De minister schrijft verder dat de memorie van toelichting is aangevuld om tot uitdrukking te brengen dat de bestuursrechter de proportionaliteit van besluiten tot toepassing van deze en andere ingrijpende bevoegdheden van de AFM indringend zal toetsen. De bestuursrechter kan in de praktijk een besluit van de AFM inhoudelijk toetsen. In het geval de AFM een bestuurlijke boete heeft opgelegd naar aanleiding van een overtreding van een open norm, zal de bestuursrechter bezien of het feitencomplex inderdaad leidt tot overtreding van die norm. De rechter dient dergelijke besluiten te toetsen aan het evenredigheidsbeginsel, in die zin dat de rechter de verhouding tussen de ernst van de verweten overtreding en de zwaarte van de opgelegde sanctie beoordeelt.

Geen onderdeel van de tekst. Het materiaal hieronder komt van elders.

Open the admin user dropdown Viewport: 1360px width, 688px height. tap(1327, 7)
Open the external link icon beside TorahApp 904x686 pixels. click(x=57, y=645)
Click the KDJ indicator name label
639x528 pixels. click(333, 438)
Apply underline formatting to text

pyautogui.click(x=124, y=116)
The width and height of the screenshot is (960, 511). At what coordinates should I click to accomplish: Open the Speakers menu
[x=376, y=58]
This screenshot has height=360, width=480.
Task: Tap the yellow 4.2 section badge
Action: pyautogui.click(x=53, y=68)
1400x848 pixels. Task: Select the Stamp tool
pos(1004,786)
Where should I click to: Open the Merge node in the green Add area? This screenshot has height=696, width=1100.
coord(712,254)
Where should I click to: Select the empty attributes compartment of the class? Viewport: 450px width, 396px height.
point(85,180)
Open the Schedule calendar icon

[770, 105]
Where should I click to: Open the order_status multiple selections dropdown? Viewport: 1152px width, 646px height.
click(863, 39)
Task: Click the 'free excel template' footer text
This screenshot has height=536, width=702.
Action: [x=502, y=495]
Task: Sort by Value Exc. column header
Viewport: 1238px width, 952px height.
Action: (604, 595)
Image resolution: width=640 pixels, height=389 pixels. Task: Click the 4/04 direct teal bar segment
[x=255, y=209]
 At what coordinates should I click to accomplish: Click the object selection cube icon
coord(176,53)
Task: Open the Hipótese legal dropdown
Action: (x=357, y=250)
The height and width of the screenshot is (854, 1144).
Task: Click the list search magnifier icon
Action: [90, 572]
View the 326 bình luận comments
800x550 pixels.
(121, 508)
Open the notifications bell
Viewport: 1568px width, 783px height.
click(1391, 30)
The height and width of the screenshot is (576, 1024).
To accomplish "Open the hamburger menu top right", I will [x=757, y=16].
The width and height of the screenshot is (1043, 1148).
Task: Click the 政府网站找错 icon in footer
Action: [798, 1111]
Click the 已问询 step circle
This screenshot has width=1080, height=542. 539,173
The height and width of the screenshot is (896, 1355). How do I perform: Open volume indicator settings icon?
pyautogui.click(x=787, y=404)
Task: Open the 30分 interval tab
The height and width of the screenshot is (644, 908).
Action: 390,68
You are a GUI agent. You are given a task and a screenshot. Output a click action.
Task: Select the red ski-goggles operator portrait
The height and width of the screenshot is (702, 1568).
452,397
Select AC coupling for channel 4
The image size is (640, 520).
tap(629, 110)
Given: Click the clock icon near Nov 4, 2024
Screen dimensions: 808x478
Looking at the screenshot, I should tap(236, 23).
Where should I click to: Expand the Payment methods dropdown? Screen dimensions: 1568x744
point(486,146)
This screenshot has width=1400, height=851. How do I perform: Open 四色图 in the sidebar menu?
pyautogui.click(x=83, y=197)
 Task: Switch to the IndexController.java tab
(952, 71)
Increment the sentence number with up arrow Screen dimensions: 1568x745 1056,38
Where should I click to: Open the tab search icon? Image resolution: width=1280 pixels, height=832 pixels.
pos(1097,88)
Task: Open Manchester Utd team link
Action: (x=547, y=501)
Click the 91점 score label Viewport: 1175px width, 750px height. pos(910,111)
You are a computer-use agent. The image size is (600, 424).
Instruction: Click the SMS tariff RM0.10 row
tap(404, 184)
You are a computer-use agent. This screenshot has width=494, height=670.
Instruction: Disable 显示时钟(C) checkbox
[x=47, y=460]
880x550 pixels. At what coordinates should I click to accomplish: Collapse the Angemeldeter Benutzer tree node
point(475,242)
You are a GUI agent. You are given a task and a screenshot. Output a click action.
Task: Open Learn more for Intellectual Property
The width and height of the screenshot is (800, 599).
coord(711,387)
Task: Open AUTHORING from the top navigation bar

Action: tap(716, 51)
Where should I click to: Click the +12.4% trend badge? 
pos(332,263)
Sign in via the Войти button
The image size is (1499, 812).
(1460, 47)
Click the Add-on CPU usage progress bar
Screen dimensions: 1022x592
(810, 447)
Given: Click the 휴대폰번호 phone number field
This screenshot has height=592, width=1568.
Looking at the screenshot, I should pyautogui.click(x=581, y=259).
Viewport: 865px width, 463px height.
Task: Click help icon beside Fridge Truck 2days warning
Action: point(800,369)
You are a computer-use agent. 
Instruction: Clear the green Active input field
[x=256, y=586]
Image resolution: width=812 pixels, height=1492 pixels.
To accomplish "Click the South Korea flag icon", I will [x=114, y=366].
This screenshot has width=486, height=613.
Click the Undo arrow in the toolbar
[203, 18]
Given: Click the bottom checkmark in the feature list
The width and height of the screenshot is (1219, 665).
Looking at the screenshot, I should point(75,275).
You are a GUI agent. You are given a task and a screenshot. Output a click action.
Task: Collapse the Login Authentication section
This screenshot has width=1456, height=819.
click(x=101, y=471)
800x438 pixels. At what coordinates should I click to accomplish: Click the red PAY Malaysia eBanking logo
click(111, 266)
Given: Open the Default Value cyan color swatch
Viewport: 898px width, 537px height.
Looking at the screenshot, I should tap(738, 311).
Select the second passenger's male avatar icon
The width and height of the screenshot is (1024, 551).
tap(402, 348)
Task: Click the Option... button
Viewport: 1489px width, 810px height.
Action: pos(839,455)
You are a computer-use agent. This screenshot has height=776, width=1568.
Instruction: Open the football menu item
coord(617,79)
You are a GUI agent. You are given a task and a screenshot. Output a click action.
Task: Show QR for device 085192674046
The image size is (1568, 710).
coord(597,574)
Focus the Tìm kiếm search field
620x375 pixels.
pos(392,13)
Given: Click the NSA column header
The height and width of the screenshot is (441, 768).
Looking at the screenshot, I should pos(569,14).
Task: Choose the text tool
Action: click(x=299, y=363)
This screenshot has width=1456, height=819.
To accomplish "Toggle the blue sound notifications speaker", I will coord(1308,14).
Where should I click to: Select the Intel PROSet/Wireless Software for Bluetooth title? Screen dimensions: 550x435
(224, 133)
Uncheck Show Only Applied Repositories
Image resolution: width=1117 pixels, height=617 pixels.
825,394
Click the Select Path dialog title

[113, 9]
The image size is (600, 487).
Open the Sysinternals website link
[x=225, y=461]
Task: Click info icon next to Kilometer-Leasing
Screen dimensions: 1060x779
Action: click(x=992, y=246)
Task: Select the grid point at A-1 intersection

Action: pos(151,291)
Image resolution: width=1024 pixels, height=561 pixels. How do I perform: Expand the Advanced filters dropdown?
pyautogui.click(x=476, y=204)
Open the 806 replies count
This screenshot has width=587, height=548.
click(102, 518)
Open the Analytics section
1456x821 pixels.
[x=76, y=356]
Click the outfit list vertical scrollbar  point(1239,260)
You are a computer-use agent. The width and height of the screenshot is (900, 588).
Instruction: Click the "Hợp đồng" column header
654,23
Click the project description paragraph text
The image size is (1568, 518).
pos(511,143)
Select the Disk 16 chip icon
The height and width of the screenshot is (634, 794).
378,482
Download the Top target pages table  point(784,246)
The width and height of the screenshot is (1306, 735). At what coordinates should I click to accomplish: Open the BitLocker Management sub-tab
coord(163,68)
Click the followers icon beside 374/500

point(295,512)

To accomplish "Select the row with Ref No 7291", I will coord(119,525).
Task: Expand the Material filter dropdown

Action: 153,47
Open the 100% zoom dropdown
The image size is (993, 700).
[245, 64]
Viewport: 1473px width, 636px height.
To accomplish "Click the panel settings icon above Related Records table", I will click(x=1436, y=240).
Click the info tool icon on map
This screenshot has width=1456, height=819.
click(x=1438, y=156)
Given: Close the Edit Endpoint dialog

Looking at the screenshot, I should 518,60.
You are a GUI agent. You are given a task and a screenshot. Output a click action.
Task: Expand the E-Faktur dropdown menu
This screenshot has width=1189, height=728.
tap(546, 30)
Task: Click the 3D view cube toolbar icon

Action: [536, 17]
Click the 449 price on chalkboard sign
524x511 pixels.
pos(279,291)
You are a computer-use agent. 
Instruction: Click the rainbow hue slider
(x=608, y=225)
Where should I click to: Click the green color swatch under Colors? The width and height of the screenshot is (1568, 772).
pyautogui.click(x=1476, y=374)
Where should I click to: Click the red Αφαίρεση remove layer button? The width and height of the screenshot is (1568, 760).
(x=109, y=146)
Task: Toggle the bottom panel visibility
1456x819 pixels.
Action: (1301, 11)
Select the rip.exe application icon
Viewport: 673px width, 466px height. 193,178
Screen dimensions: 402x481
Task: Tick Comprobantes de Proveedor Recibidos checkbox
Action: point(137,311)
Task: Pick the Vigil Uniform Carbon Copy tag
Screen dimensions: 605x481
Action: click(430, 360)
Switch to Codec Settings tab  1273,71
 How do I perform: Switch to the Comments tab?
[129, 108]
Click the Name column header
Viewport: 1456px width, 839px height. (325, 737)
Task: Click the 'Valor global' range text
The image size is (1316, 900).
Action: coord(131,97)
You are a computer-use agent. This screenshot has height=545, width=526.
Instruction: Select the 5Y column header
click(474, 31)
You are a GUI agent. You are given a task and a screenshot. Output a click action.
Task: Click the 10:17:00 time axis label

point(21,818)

Ontslag wettelijke auditor of auditkantoor (artikel 38 van de richtlijn)
De RvS heeft aandacht gevraagd voor de verhouding tussen artikel 38, derde lid, van de richtlijn en het voorgestelde artikel 58 van de wet. Op grond van artikel 38, derde lid, van de richtlijn moet de toezichthouder een procedure kunnen inleiden die leidt tot “het ontslag” van de controlerende accountant of de controlerende accountantsorganisatie, in de zin dat de accountant of de accountantsorganisatie haar werkzaamheden neer moet leggen. De Raad stelt in het advies onder meer aan de orde dat de bevoegdheid, neergelegd in artikel 58, niet voorziet in een procedure tegen een individuele accountant. Naar aanleiding van de opmerkingen van de Raad is aan het voorgestelde artikel 58 een nieuw derde en vierde lid toegevoegd waaruit volgt dat een besluit tot het onbevoegd verklaren van de accountantsorganisatie, zoals bedoeld in het eerste lid, niet eerder in werking treedt dan nadat bezwaartermijn is verstreken of, indien bezwaar wordt gemaakt en binnen de bezwaartermijn aan de voorlopige voorzieningenrechter wordt gevraagd het besluit te schorsen, nadat op het verzoek om een voorlopige voorziening is beslist. Met het toekennen van de bevoegdheid tot het kunnen nemen van een voor bezwaar en beroep vatbaar besluit dat niet onmiddellijk in werking treedt, staat, conform hetgeen de Richtlijn beoogt, een met voldoende waarborgen omklede rechtsgang open alvorens de accountantsorganisatie de controlewerkzaamheden bij een organisatie van openbaar belang dient te beëindigen. Een dergelijke inbedding, waarbij de AFM niet rechtstreeks ingrijpt in de privaatrechtelijke verhouding tussen de accountantsorganisatie en de controlecliënt, doet ook recht aan het Nederlandse systeem in de Wta met publiekrechtelijk toezicht van de AFM op de accountantsorganisatie, aldus de minister.